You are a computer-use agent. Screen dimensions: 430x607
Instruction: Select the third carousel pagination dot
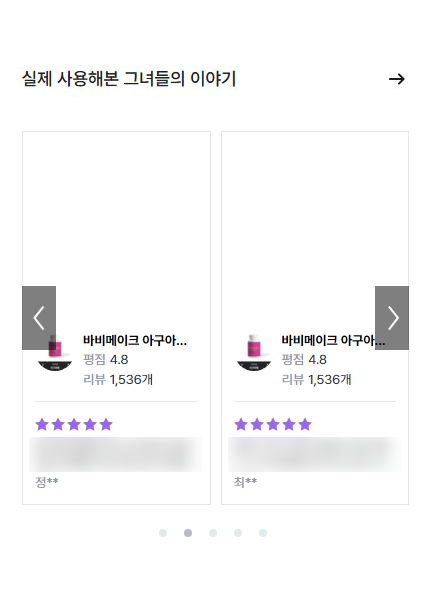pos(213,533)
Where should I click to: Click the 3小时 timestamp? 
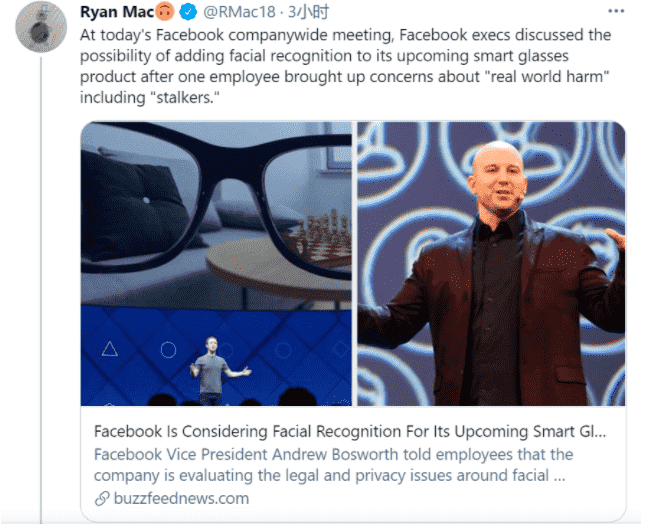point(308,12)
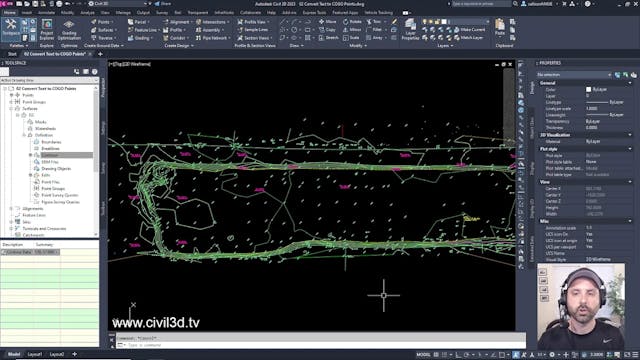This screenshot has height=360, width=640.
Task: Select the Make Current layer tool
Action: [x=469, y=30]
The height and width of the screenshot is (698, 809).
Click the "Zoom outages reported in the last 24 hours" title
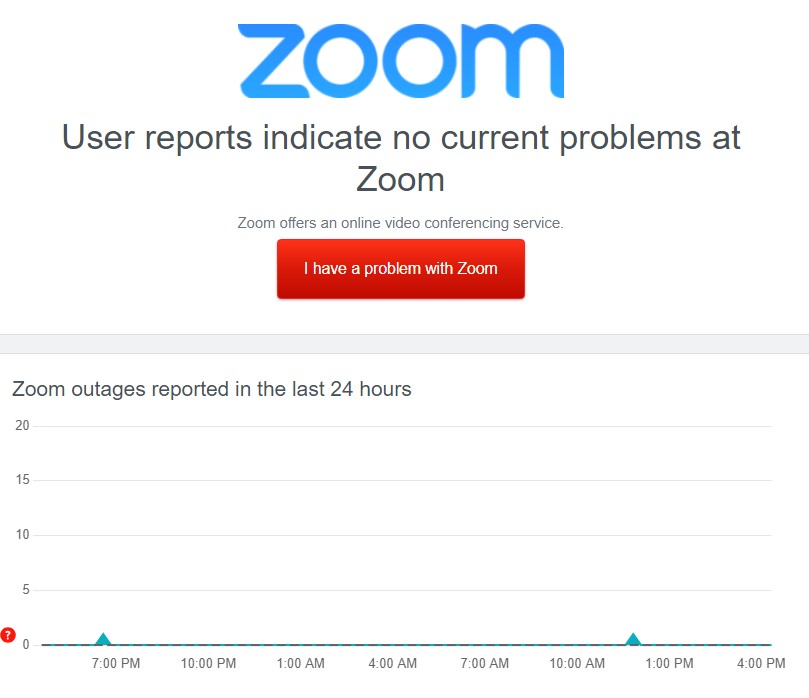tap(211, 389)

— Task item —
Please restate the entries word for word. Skip the pictures.

— Solution below —
You are a computer-use agent. Screen dimensions: 430x607
Instruction: Select the third carousel pagination dot
pos(213,533)
Where should I click to: Click the 3小时 timestamp? 
point(308,12)
This screenshot has height=360, width=640.
Task: Select the Make Current layer tool
Action: [x=469, y=30]
The height and width of the screenshot is (698, 809).
Click the "Zoom outages reported in the last 24 hours" title
tap(211, 389)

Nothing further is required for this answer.